Another of these products, Enbrel®, should have been subject to biosimilar competition and lower prices by 2016. However, because of patent litigation Amgen may now extend its exclusivity to 2029, resulting in 30 years of marketing exclusivity and limited competition. The limited competition is the result of many other products in its anti-inflammatory class being introduced both as more effective and with additional indications. This has reduced the annual sales of Enbrel, and at the same time limited biosimilar development of other biosimilars for etanercept.
In subsequent years, CMS will announce additional products that will be subject to Medicare price negotiation, including those currently covered under Medicare Part B. Hopefully, the courts, and even the Supreme Court, will dismiss these suits outright, as Medicare’s ability to negotiate prices is neither unconstitutional or unreasonable.
Is Drug Innovation Truly Threatened?
The pharmaceutical industry is raising the usual objections or warnings, claiming that such negotiations will stifle innovation and have negative consequences for the industry. These claims are hollow.
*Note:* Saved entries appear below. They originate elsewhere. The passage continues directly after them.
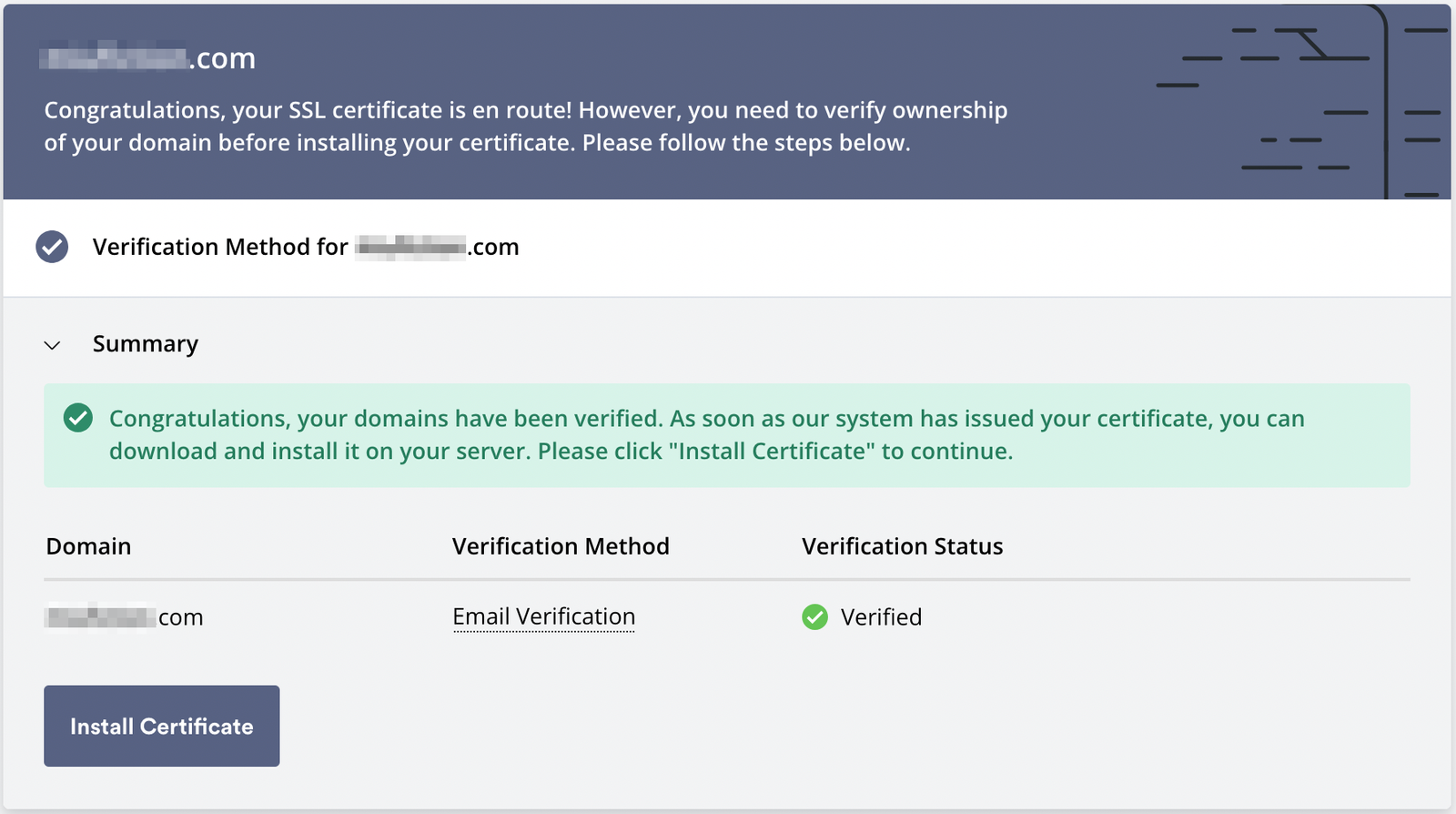Viewport: 1456px width, 814px height.
Task: Click the Verified status text
Action: click(x=881, y=617)
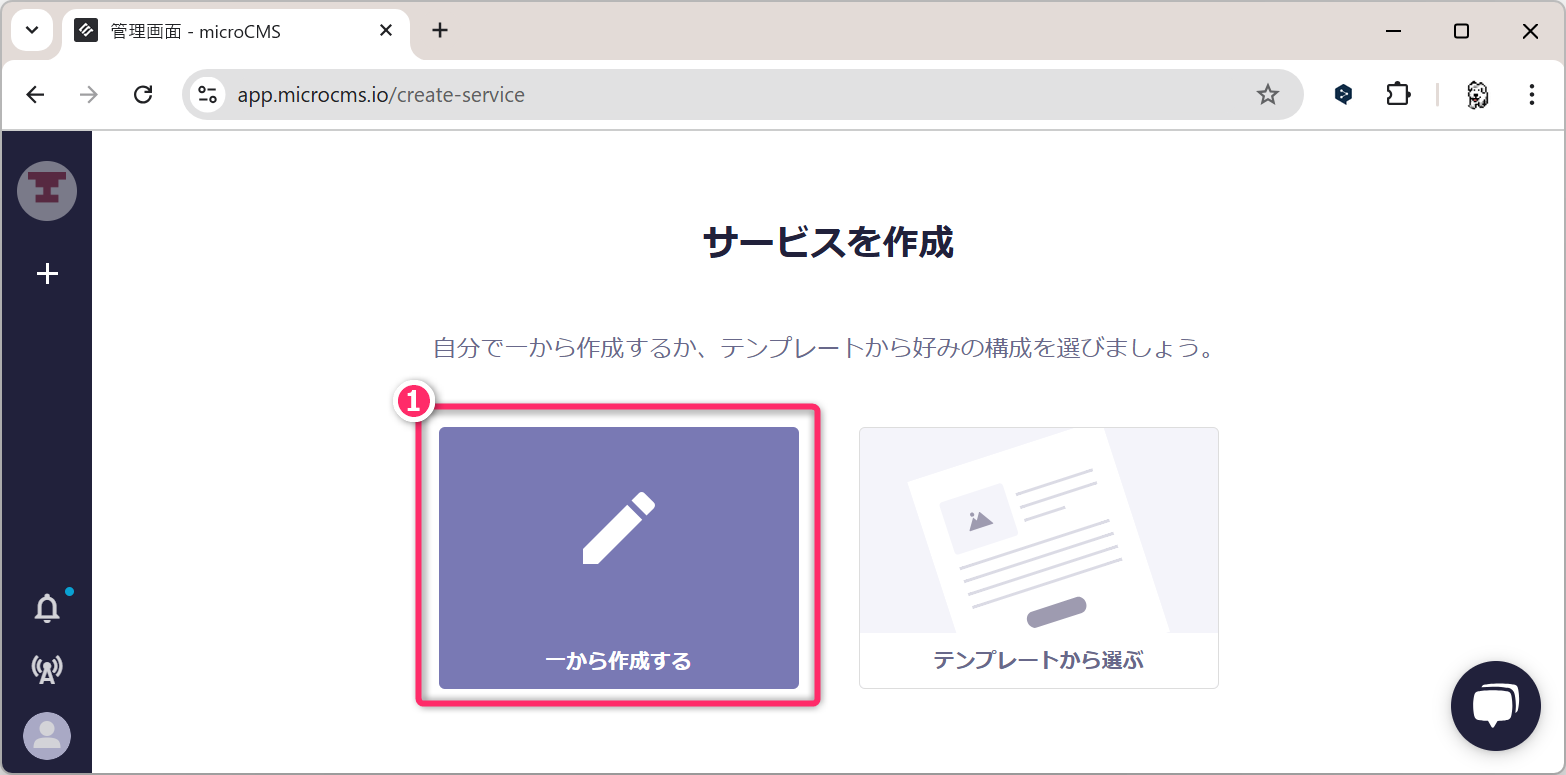Open user profile avatar in sidebar

click(47, 736)
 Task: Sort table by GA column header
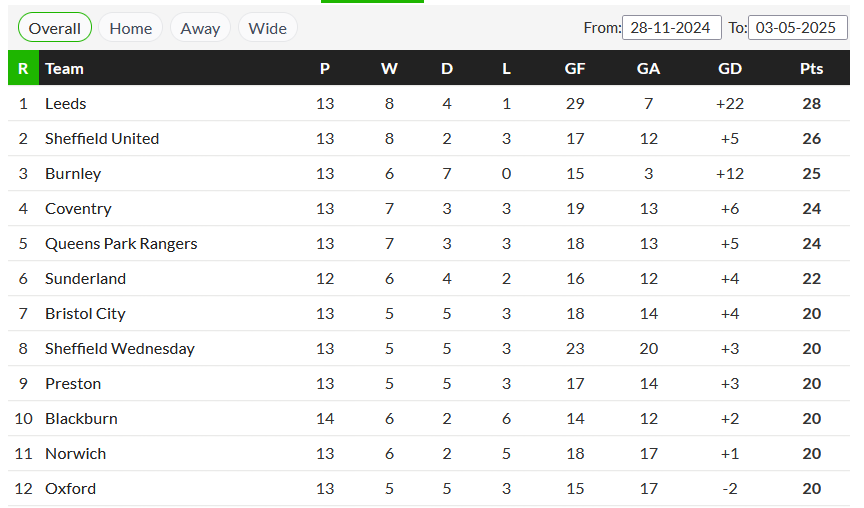point(648,68)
I say this from the developmental and economic perspectives.
Major pharmaceutical companies for many years have used a combination of R&D approaches to new drug innovation. The first is to innovate these products from scratch, creating the molecule in-house, and conduct all testing under their R&D departments. I’ve not seen an analysis of how much R&D is conducted in-house, but perhaps the majority of innovation has taken place through a second avenue. Start-up biotech companies develop the initial molecules, conduct the first phases of research, and are acquired by the major players for commercialization end marketing. This pathway for innovation will not be affected by Medicare price negotiation. To say that it might ignores the recent history of pharmaceutical innovation. The financial incentive for these new biotechs is too great to ignore: Acquisition by big pharma could be a multibillion-dollar carrot. That is how much pharma values start-up biotechs in bolstering their own R&D efforts.
Major pharmaceutical companies have threatened the loss-of-innovation argument in the past, and it hasn’t panned out. The amount of total revenues being reinvested into R&D by these major players is about 20%, but this may include acquisition of these start-up biotechs.
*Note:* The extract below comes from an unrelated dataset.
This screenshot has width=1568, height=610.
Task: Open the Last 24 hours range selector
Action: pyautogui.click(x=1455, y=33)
Stop Crying Foul and Pocket Your Profits
To forbid Medicare from obtaining price concessions and discounts (and God forbid even rebates) on behalf of its 66 million beneficiaries is inconsistent and anticompetitive. Another government entity, Veterans Affairs, has negotiated low pricing on its medications for decades. State Medicaid programs have done the same throughout the country. There’s no logical reason to exclude Medicare from achieving these aims, considering the size of the program and the limited scope of the IRA’s drug targets.
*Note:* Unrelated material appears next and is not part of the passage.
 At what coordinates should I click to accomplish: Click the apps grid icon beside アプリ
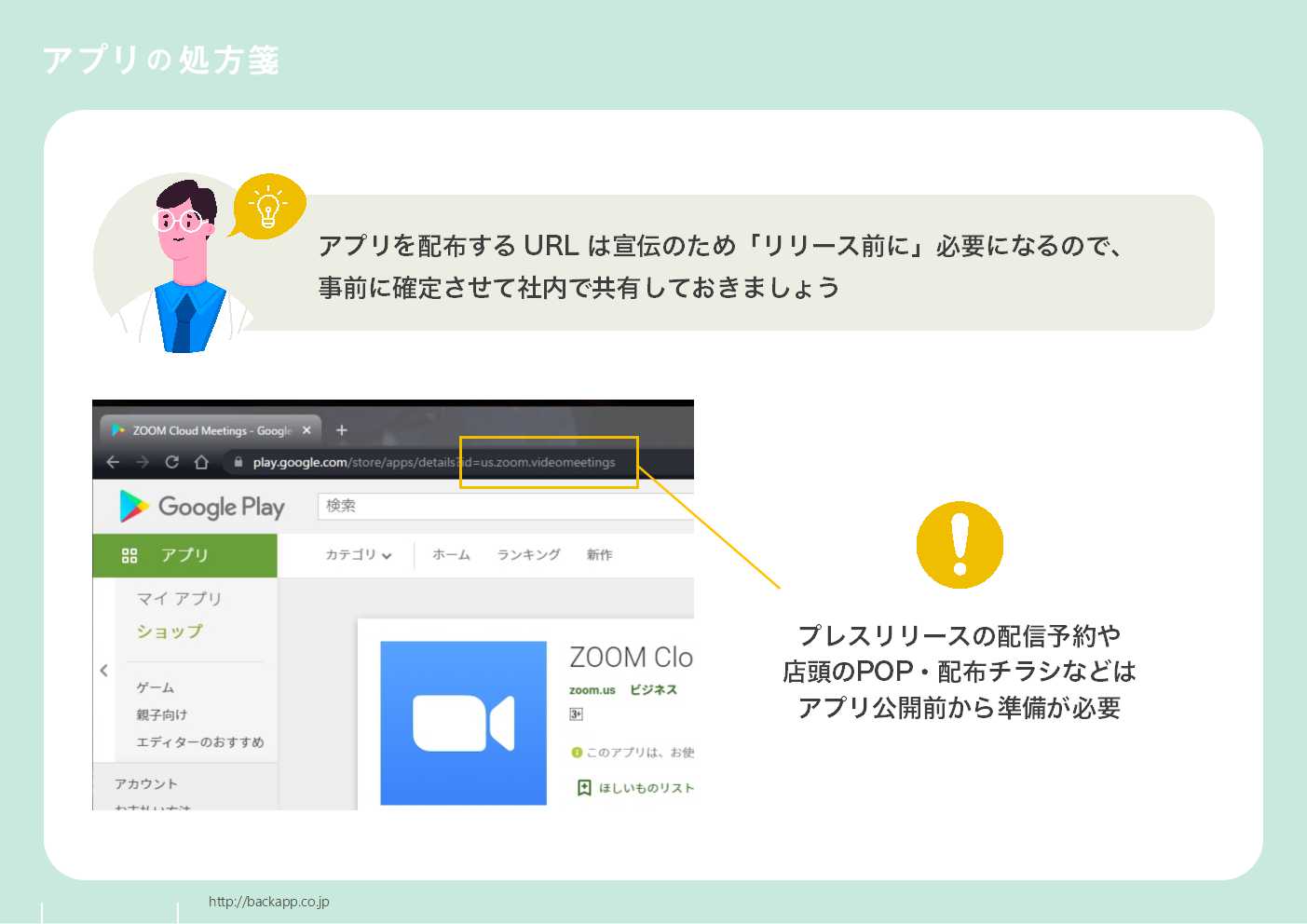(x=130, y=555)
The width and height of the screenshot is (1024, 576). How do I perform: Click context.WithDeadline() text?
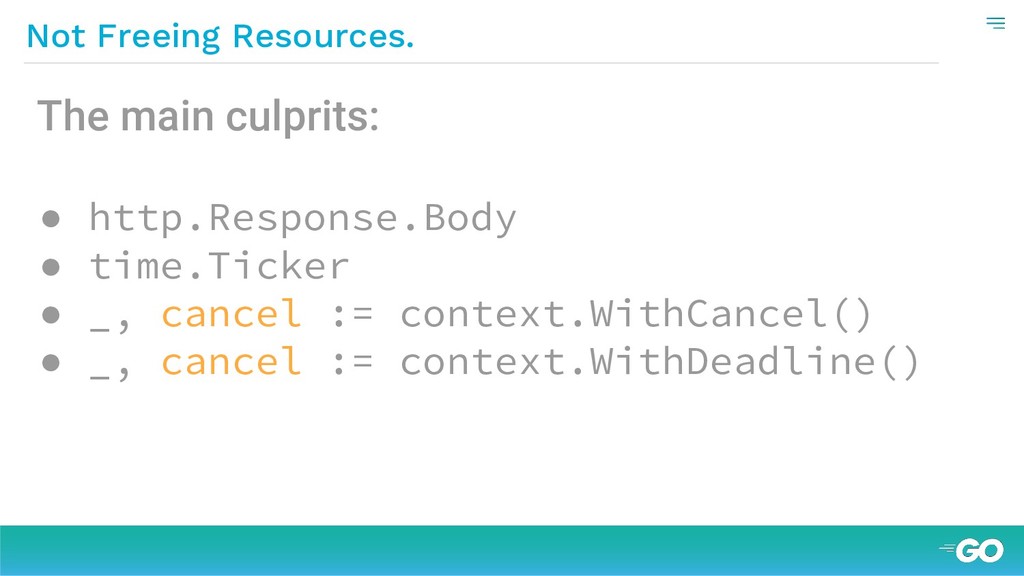660,362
There’s little doubt that pharmaceutical companies will continue to receive a warm reception from investors, based on their historical returns. The threat to extended profits posed by the IRA is more than offset by the substantially higher price for pharmaceuticals paid in the US compared with elsewhere in the world. It could have been worse if the US decided to switch to a national tendering system, which is used in Europe.
In truth, the IRA poses a greater threat to the biosimilar industry and biosimilar development than it does to other innovative biopharmaceutical companies.